Texto mostrado:

::::

La reestructuración que la presidenta anunció al lunes de las deudas que las provincias mantienen con la Nación, le permite a San Juan ganar oxígeno y patear para más adelante la mayor parte de los vencimientos que operaban este año. Sin embargo, le queda un remanente de 68 millones de pesos con entidades de crédito que no se pueden esquivar y para pagar, la administración giojista irá a pedirle prestado a la Nación, según dijo ayer una alta fuente de gobierno. Los acreedores de esa suma de dinero son instituciones privadas y organismos internacionales, como el BID y el Banco Mundial.
San Juan tenía a pagar durante todo este año 198,9 millones de pesos, divididos en algo más de 130 millones a la Nación y el resto a organismos de crédito (Ver Infografía). En el compromiso con el Estado nacional no tendrá problemas, ya que la gestión kirchnerista le renegoció las deudas a las provincias y les dio un año y medio de gracia para retomar el pago. Así las cosas, la urgencia son ahora los 68,9 millones de pesos que tienen carácter de impostergables.
Cuando aún no se sabía de la reestructuración anunciada por la presidenta, San Juan golpeó las puertas del Ministerio de Economía para pedir la totalidad de lo que debía afrontar por deuda en este ejercicio. Lo hizo a través del Programa de Asistencia Financiera (PAF), un plan para ayudar a que los gobernadores cancelen obligaciones y eviten caer en déficit financiero al cierre de 2010.

::::

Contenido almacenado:
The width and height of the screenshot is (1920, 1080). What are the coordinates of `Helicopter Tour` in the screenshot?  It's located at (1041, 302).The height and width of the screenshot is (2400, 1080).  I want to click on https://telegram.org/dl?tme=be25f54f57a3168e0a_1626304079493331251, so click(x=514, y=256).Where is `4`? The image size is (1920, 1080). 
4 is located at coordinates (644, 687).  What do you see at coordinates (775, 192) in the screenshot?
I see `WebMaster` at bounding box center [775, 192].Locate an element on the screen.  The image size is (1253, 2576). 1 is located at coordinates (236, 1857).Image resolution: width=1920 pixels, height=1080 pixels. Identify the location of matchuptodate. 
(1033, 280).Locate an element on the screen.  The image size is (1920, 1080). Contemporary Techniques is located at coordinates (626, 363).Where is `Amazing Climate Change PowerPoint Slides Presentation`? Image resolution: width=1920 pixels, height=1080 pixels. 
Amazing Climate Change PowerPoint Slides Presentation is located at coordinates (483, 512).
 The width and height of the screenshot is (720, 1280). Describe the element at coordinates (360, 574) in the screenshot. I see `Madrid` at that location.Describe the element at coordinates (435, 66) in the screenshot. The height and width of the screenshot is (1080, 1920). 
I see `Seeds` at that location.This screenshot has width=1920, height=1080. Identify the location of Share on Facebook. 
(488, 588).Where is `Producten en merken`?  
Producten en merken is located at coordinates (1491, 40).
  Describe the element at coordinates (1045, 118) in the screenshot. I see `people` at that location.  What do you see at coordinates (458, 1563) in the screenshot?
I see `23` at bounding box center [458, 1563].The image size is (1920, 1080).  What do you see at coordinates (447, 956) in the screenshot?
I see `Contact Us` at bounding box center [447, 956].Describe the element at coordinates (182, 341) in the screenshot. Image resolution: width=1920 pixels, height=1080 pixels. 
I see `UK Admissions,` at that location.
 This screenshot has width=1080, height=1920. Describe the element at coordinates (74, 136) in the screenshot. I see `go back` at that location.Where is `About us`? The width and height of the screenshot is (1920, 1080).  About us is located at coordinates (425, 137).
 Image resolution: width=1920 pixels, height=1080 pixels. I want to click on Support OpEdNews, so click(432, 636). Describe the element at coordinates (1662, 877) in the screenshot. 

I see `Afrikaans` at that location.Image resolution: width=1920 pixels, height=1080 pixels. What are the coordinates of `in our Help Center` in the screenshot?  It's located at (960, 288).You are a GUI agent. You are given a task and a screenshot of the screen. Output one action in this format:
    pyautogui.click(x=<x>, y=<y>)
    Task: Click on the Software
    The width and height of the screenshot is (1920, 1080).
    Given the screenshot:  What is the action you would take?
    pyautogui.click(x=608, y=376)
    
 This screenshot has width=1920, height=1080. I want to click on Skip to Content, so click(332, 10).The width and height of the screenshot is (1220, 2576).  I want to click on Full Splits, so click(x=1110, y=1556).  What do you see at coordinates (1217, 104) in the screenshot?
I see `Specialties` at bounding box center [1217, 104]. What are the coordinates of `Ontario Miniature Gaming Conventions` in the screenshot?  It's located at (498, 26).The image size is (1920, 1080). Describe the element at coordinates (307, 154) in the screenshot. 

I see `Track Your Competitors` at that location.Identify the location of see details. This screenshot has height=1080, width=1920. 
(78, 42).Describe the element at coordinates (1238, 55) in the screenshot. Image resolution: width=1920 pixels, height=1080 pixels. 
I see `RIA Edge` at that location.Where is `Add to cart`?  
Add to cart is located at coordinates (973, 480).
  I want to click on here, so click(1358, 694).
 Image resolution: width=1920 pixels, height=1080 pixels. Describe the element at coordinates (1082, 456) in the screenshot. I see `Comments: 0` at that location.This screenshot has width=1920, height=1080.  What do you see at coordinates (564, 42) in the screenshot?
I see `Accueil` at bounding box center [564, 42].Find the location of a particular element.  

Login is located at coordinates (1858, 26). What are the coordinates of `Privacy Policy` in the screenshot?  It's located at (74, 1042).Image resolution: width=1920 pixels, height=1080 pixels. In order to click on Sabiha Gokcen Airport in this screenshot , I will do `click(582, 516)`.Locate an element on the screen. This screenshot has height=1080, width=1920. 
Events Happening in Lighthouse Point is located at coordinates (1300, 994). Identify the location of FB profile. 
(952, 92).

::::

Instrucciones:
¿Puedes devolver el texto sobre la deuda de San Juan completo y sin ningún cambio? El listado procede de una fuente distinta.

Respuesta escrita:
La reestructuración que la presidenta anunció al lunes de las deudas que las provincias mantienen con la Nación, le permite a San Juan ganar oxígeno y patear para más adelante la mayor parte de los vencimientos que operaban este año. Sin embargo, le queda un remanente de 68 millones de pesos con entidades de crédito que no se pueden esquivar y para pagar, la administración giojista irá a pedirle prestado a la Nación, según dijo ayer una alta fuente de gobierno. Los acreedores de esa suma de dinero son instituciones privadas y organismos internacionales, como el BID y el Banco Mundial.
San Juan tenía a pagar durante todo este año 198,9 millones de pesos, divididos en algo más de 130 millones a la Nación y el resto a organismos de crédito (Ver Infografía). En el compromiso con el Estado nacional no tendrá problemas, ya que la gestión kirchnerista le renegoció las deudas a las provincias y les dio un año y medio de gracia para retomar el pago. Así las cosas, la urgencia son ahora los 68,9 millones de pesos que tienen carácter de impostergables.
Cuando aún no se sabía de la reestructuración anunciada por la presidenta, San Juan golpeó las puertas del Ministerio de Economía para pedir la totalidad de lo que debía afrontar por deuda en este ejercicio. Lo hizo a través del Programa de Asistencia Financiera (PAF), un plan para ayudar a que los gobernadores cancelen obligaciones y eviten caer en déficit financiero al cierre de 2010.